Зимник, известное дело, хорош тем, что не боится ни болот, ни озер, ни глубоких рек, а потому между крупными городами его можно прорубать строго по прямой, не особо заботясь о рельефе местности. Гор и ущелий на равнинной Руси все равно не бывает, слишком крутой холм обогнуть не трудно, а прочие неровности сами по себе скрадываются льдом или заносятся снегом. Так что до Шексны Андрей с холопами две недели мчался, словно выпущенная из лука стрела. Однако, чтобы не делать лишнего крюка, на реке он повернул верх по течению, по торному пути к Белому озеру, который уводил к Белозерску, Вытегре, Повенцу и дальше на север, аж до Холмогор, еще не получивших названия "Архангельск", и до Соловецкого Монастыря. Но князю в такую даль забираться не требовалось. Четыре перехода по извилистой реке - на пятый путники возле Горицко-Воскресенского девичьего монастыря повернули вправо на протоку и уже через час увидели впереди сверкающие золотом купола древнего Кирилло-Белозерского монастыря.

Доехать до обители путники не успели. Сажен за сто до ворот Андрея окликнули с гульбища отдельно стоящего бревенчатого дома:

- Вы посмотрите, кто к нам приехал! Сам князь Сакульский свет Васильевич. Никак и его на отъезде к Сигизмунду заловили?!
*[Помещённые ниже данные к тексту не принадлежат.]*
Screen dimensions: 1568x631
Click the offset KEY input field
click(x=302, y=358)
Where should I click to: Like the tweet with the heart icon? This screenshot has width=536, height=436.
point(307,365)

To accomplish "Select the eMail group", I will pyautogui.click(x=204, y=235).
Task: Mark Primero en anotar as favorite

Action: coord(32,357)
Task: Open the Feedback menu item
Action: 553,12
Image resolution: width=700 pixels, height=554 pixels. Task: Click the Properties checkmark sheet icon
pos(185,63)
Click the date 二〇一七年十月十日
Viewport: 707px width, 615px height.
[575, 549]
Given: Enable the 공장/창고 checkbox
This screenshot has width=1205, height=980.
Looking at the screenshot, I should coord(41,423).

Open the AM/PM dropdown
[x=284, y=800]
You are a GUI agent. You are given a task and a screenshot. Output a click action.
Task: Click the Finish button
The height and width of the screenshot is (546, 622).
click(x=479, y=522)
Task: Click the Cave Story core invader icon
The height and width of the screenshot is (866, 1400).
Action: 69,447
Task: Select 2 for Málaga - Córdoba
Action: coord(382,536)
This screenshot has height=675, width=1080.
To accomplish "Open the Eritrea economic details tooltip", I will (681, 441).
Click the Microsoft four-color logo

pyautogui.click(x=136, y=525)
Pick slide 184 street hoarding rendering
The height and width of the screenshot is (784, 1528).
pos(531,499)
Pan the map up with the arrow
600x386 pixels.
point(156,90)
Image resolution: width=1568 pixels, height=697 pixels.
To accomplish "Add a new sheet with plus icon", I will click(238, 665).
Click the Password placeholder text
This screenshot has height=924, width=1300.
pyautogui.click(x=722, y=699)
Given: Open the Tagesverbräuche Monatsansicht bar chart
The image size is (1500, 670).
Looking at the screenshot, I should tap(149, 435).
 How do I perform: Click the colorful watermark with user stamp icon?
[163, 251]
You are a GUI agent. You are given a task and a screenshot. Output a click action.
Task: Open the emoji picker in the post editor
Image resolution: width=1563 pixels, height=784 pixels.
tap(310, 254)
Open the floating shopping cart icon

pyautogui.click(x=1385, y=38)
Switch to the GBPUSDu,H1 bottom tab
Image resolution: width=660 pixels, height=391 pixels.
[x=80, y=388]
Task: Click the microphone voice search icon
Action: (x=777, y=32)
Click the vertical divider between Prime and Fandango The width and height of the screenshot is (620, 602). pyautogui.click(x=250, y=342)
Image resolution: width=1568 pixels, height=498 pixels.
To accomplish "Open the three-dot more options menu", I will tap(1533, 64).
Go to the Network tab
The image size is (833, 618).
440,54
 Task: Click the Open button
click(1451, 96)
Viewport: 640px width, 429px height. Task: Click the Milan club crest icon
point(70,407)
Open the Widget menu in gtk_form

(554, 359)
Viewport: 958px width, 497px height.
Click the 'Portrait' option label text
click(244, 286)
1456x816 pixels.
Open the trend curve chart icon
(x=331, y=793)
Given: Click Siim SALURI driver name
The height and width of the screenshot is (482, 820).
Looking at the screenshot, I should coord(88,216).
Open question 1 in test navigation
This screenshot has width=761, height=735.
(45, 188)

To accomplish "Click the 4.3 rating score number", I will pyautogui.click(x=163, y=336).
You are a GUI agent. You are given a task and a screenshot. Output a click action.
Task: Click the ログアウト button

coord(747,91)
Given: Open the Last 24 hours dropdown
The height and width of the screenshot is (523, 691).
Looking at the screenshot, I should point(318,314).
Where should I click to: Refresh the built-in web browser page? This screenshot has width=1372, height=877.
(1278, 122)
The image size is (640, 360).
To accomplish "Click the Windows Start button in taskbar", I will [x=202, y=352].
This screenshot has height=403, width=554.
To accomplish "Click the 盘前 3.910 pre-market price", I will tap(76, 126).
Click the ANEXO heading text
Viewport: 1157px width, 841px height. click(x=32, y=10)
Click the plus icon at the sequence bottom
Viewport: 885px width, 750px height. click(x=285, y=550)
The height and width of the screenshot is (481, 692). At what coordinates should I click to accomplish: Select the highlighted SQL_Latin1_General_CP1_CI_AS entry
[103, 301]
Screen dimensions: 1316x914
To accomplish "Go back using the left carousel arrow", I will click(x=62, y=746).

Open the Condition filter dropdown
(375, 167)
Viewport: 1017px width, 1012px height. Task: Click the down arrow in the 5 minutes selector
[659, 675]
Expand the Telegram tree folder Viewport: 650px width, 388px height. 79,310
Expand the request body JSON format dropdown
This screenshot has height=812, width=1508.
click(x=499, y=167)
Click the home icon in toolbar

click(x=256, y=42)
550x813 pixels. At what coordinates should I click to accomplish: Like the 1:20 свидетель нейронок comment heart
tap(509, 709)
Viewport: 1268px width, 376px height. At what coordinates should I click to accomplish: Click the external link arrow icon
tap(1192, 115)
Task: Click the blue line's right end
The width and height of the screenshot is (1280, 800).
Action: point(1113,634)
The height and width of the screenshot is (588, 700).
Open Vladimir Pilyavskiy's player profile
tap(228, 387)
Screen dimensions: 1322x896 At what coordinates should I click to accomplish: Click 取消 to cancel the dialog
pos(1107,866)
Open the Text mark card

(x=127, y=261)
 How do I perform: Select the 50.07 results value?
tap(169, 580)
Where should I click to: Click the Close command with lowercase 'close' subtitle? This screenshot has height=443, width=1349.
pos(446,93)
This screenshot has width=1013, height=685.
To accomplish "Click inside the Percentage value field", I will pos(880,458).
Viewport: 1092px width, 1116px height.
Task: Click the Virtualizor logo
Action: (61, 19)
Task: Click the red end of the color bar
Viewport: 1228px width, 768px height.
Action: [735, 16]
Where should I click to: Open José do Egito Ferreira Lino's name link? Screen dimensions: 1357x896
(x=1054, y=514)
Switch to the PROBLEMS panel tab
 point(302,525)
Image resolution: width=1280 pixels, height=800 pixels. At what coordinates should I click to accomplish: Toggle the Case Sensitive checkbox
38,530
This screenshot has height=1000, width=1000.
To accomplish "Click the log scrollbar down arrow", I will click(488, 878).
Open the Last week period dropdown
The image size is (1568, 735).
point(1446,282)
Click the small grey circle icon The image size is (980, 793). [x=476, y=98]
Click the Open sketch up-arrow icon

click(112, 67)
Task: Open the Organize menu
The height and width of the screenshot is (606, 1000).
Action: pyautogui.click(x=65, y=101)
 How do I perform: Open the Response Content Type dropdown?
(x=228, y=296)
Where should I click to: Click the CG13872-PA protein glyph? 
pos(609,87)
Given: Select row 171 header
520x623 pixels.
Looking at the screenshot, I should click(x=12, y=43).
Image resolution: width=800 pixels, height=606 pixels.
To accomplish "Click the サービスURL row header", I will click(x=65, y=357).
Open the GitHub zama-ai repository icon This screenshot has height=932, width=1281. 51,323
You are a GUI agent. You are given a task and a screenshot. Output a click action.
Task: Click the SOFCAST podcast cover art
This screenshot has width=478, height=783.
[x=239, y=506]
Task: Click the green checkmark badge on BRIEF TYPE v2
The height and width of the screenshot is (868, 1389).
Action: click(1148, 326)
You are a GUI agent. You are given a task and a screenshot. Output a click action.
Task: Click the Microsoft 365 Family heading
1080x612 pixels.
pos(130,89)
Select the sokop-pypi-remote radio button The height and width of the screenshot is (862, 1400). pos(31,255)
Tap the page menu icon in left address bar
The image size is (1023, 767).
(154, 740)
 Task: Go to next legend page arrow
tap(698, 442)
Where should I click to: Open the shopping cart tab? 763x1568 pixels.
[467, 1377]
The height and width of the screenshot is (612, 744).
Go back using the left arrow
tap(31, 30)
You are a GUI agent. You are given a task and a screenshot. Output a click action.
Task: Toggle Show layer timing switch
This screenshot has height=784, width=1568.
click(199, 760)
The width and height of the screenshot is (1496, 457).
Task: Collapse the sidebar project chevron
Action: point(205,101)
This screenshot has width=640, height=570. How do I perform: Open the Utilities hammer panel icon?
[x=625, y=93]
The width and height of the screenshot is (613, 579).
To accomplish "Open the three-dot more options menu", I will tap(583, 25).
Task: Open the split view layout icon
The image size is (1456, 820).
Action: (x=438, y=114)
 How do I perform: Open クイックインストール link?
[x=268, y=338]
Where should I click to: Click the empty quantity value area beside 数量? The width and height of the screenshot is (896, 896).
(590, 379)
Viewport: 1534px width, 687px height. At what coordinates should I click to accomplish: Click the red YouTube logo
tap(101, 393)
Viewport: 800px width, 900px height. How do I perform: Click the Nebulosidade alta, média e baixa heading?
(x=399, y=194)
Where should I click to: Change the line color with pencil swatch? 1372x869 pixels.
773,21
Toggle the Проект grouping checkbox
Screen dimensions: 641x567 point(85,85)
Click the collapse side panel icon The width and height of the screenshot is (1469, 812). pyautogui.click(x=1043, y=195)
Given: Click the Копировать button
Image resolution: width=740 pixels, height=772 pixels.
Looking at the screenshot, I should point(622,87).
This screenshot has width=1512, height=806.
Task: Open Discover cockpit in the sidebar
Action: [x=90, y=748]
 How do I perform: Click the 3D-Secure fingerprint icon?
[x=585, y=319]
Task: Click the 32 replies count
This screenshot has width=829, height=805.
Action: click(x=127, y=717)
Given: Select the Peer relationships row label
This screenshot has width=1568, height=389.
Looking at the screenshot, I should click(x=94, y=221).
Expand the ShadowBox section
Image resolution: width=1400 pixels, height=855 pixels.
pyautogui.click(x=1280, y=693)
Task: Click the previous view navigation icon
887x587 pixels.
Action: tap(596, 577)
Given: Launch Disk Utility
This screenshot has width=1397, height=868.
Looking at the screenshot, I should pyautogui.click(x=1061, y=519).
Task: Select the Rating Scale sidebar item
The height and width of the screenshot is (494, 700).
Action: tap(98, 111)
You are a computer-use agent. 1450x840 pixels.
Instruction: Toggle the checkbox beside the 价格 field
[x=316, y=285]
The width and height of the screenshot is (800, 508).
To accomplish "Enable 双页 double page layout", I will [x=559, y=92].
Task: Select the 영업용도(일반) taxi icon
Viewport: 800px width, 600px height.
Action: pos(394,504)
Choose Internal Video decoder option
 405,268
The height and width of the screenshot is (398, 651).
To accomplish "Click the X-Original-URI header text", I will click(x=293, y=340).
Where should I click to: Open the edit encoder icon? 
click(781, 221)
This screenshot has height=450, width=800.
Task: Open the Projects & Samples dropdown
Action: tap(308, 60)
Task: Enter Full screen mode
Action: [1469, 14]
Зверев натянул поводья, вскинул голову, вглядываясь в тень за частыми перилами.

- Иди к нам, Андрей Васильевич, знакомься с соседями! - К перилам на свет вышел с серебряным кубком князь Михаил Воротынский в шитой золотом ферязи и бобровой шубе, крытой синим с вошвами сукном. - В доброй компании и кару царскую терпеть веселее.

На гульбище мужественно переносили государеву опалу трое бояр. Сам Михайло Иванович, боярин Светлов, с которым Андрей лет пять тому шел, да так и не добрался в набег на ливонское порубежье, и боярин Чепаров, знакомый по прошлогоднему походу на Полоцк. С высоты второго этажа они любовались видом на заснеженное Сиверское озеро, запивая красоту подогретым вином из слабо курящегося самовара и закусывая ее копченой белорыбицей, гусиной печенкой в лотке и заячьими почками на вертелах.

- Давай, княже, прими с дороги, для настроения. - Налив из краника в деревянный ковшик пахнущего жасмином и кардамоном красного вина, князь Воротынский протянул Звереву тяжелую емкость. - Потрошками закусывай, они аккурат горячие еще.

- Ваше здоровье, бояре, - благодарно кивнул Андрей, приподнял корец, а после неторопливо, с наслаждением осушил. Горячее вино, да на морозном воздухе, да после дальней дороги было именно тем, о чем мог мечтать уставший путник.

- И тебе того же, Андрей Васильевич, - кивнули бояре, разбирая деревянные палочки с зарумянившимися на них мясистыми шариками.

- Чего на улице мерзнете, а не в трапезной пируете? - поинтересовался Зверев, выбирая вертел и для себя.